------ 引用文

本シリーズではこれまで4回に渡り、働き方改革の概要と医療領域での考え方、医師の勤務時間の実態、医師の「働き方」の実際、および今後の「医師の働き方改革」の方向性についてご紹介してきました。
一方で、今年に入り医療機関が労働基準監督署等から相次いで指導を受けており(※1、2)、医師の労働環境改善対策は、まさに待ったなしとなっています。そこで、本稿では特に今年4月に行われた診療報酬改定にスポットを当て、具体的な対策の方向性についてご紹介していきます。
※1 長時間労働:勤務医に上限超える残業 広島市民病院に是正勧告 中央労基署 /広島 – 毎日新聞
※2 愛媛県立4病院:超過勤務、勤務医の8割 – 毎日新聞
昨年12月に示された「平成30年度診療報酬改定の基本方針」には、「医療従事者の負担軽減、働き方改革の推進」を基本方針の一つとして、下記のように「基本的視点」が定められています。
“医療従事者の厳しい勤務環境が指摘されている中、医療の安全の確保や地域医療の確保にも留意しつつ、医療従事者の負担の軽減を図り、あわせて、各々の専門性を発揮でき、柔軟な働き方ができるよう、環境の整備、働き方改革を推進することが必要である。”
また、具体的方向性の例として、
- チーム医療の推進(業務の共同化、移管等)等の勤務環境の改善
- 業務の効率化・合理化
- ICT等の将来の医療を担う新たな技術の着実な導入
- 地域包括ケアシステム構築のための多職種連携による取組の強化
- 外来医療の機能分化
があげられています。
これを受け、2018年4月の診療報酬改定では「医療従事者の負担軽減、 働き方改革の推進」が4つの柱のうちの1つに設定され(図1)、
- チーム医療等の推進等の勤務環境の改善(図2)
- 事務の効率化・合理化や情報利活用の推進
がその具体的な内容として取り上げられました。
図1 平成30年度診療報酬改定の概要
出典:平成30年度診療報酬改定の概要(厚生労働省 平成30年3月)

------------
------ 記録データ

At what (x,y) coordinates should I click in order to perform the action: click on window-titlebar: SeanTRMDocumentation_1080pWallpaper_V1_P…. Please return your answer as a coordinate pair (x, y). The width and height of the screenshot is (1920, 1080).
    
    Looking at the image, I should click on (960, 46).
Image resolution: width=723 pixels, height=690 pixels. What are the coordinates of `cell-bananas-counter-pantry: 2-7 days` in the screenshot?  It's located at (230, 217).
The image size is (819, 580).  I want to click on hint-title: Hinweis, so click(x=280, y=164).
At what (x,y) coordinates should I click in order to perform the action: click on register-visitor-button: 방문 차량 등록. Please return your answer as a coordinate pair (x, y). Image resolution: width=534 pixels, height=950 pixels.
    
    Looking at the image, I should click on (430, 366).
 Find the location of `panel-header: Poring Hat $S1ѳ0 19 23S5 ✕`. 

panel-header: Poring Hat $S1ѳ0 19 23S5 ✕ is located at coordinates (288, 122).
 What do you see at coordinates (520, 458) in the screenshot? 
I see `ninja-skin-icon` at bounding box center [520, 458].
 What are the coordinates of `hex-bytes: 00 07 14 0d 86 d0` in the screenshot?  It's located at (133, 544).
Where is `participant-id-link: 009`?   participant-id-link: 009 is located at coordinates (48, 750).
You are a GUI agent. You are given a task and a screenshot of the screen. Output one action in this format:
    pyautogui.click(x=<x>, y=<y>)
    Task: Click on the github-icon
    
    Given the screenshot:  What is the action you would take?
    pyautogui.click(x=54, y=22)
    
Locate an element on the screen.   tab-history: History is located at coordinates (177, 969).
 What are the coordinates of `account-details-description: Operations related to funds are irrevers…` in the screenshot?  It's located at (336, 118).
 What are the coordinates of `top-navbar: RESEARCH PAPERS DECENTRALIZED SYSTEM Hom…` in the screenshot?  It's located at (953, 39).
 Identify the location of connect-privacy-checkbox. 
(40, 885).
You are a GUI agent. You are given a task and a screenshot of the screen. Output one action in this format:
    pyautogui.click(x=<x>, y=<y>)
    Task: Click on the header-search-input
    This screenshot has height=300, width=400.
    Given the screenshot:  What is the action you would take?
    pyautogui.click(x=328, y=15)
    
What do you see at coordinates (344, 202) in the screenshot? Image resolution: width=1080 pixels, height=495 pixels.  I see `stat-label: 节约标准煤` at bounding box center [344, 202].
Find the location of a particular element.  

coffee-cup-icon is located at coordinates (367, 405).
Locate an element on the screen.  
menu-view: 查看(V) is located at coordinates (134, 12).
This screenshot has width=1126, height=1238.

------------

** 設問 **
1. 医師の働き方改革に関する文章のうち、「本シリーズではこれまで4回に」から始まり「的視点」が定められています。」で終わる部分をそのまま書き写してください。
2. 医師の働き方改革に関する文章で、基本方針の「具体的方向性の例」として挙げられている項目は何ですか。すべて答えてください。
3. 医師の働き方改革に関する文章の続きを、最後に示された一文の後から書き進めてください。

** 解答 **
1.
本シリーズではこれまで4回に渡り、働き方改革の概要と医療領域での考え方、医師の勤務時間の実態、医師の「働き方」の実際、および今後の「医師の働き方改革」の方向性についてご紹介してきました。
一方で、今年に入り医療機関が労働基準監督署等から相次いで指導を受けており(※1、2)、医師の労働環境改善対策は、まさに待ったなしとなっています。そこで、本稿では特に今年4月に行われた診療報酬改定にスポットを当て、具体的な対策の方向性についてご紹介していきます。
※1 長時間労働:勤務医に上限超える残業 広島市民病院に是正勧告 中央労基署 /広島 – 毎日新聞
※2 愛媛県立4病院:超過勤務、勤務医の8割 – 毎日新聞
昨年12月に示された「平成30年度診療報酬改定の基本方針」には、「医療従事者の負担軽減、働き方改革の推進」を基本方針の一つとして、下記のように「基本的視点」が定められています。

2.
- チーム医療の推進(業務の共同化、移管等)等の勤務環境の改善
- 業務の効率化・合理化
- ICT等の将来の医療を担う新たな技術の着実な導入
- 地域包括ケアシステム構築のための多職種連携による取組の強化
- 外来医療の機能分化

3.
図2 チーム医療等の推進等の勤務環境の改善
出典:平成30年度診療報酬改定の概要(厚生労働省 平成30年3月)
こうした改定を受け、具体的には医療クラークの利活用をはじめとした医師同士のタスクシェアと多職種間でのタスクシフトや、ICTの活用による画像診断や病理診断、カンファレンス等におけるリモートワークの促進、また、「複数主治医制」や「短時間正規雇用医師の活用」、「院内保育所の設置」などが促進されることが期待されています。
したがって、医療クラーク、看護師や検査技師、薬剤師等コメディカルワーカーに適切かつ効果的にタスク移譲を行うことや、場所に囚われない働き方を積極的に取り入れることが、医療機関にとって模索すべき方向性となってきそうです。
特にタスクシェアに関しては、第三回でもご紹介した通り、例えば医療事務の3割は医師がやる必要はないと医師自身が認識しており、改善の余地が比較的大きいことが見込まれます。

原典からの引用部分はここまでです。